§ Исходные данные
-*-
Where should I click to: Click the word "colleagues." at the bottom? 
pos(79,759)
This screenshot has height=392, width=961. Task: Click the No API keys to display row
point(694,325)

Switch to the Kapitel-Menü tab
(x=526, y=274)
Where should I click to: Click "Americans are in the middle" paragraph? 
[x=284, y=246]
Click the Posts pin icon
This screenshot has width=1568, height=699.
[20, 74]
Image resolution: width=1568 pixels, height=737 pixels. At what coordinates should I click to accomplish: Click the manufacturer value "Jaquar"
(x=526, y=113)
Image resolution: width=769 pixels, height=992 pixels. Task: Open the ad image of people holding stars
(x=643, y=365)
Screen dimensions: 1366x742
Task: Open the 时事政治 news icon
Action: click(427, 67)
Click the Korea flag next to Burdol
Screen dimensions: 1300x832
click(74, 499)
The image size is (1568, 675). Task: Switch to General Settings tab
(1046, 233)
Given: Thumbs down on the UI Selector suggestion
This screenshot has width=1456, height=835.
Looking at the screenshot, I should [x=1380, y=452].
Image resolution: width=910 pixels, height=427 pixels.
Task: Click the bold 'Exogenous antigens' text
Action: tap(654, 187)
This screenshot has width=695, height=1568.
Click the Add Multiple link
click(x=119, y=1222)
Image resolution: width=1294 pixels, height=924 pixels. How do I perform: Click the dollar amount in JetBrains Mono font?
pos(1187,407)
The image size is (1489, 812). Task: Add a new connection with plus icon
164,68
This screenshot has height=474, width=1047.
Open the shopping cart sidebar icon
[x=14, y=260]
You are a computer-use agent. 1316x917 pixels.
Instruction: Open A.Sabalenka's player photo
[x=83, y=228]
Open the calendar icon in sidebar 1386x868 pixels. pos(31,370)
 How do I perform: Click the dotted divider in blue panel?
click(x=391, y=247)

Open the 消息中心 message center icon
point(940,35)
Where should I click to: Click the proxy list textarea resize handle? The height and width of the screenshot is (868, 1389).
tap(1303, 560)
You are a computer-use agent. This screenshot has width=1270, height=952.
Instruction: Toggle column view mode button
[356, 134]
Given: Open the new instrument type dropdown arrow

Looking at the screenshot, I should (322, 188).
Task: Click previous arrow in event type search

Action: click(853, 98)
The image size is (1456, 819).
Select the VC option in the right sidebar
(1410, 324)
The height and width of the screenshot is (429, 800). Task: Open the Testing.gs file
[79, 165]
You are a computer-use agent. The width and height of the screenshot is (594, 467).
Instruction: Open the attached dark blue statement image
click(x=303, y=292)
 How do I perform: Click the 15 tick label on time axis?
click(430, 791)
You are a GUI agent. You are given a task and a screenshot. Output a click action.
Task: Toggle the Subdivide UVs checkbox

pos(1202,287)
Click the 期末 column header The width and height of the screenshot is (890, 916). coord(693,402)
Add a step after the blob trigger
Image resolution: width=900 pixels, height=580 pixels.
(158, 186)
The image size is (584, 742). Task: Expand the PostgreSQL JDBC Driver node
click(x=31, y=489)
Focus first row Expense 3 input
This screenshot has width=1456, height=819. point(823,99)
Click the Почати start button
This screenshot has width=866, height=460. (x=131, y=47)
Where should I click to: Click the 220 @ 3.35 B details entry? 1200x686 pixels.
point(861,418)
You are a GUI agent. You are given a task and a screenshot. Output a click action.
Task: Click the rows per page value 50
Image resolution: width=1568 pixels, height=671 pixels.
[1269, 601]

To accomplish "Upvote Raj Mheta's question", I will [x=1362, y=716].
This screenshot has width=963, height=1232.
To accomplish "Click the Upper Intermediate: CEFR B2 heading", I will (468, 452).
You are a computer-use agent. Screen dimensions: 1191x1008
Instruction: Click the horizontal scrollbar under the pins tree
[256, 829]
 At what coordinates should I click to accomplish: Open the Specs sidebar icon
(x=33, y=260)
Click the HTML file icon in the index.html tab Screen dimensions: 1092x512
-*-
§ Задание и требования
Процитируйте дословно все записи от строки, где есть «This screenshot has height=474, width=1047.», вниз до строки, где есть «will (468, 452).», включая обе эти строки. Больше ничего не приводите.

§ Итоговый результат
This screenshot has height=474, width=1047.
Open the shopping cart sidebar icon
[x=14, y=260]
You are a computer-use agent. 1316x917 pixels.
Instruction: Open A.Sabalenka's player photo
[x=83, y=228]
Open the calendar icon in sidebar 1386x868 pixels. pos(31,370)
 How do I perform: Click the dotted divider in blue panel?
click(x=391, y=247)

Open the 消息中心 message center icon
point(940,35)
Where should I click to: Click the proxy list textarea resize handle? The height and width of the screenshot is (868, 1389).
tap(1303, 560)
You are a computer-use agent. This screenshot has width=1270, height=952.
Instruction: Toggle column view mode button
[356, 134]
Given: Open the new instrument type dropdown arrow

Looking at the screenshot, I should (322, 188).
Task: Click previous arrow in event type search

Action: click(853, 98)
The image size is (1456, 819).
Select the VC option in the right sidebar
(1410, 324)
The height and width of the screenshot is (429, 800). Task: Open the Testing.gs file
[79, 165]
You are a computer-use agent. The width and height of the screenshot is (594, 467).
Instruction: Open the attached dark blue statement image
click(x=303, y=292)
 How do I perform: Click the 15 tick label on time axis?
click(430, 791)
You are a GUI agent. You are given a task and a screenshot. Output a click action.
Task: Toggle the Subdivide UVs checkbox

pos(1202,287)
Click the 期末 column header The width and height of the screenshot is (890, 916). coord(693,402)
Add a step after the blob trigger
Image resolution: width=900 pixels, height=580 pixels.
(158, 186)
The image size is (584, 742). Task: Expand the PostgreSQL JDBC Driver node
click(x=31, y=489)
Focus first row Expense 3 input
This screenshot has width=1456, height=819. point(823,99)
Click the Почати start button
This screenshot has width=866, height=460. (x=131, y=47)
Where should I click to: Click the 220 @ 3.35 B details entry? 1200x686 pixels.
point(861,418)
You are a GUI agent. You are given a task and a screenshot. Output a click action.
Task: Click the rows per page value 50
Image resolution: width=1568 pixels, height=671 pixels.
[1269, 601]

To accomplish "Upvote Raj Mheta's question", I will [x=1362, y=716].
This screenshot has width=963, height=1232.
To accomplish "Click the Upper Intermediate: CEFR B2 heading", I will (468, 452).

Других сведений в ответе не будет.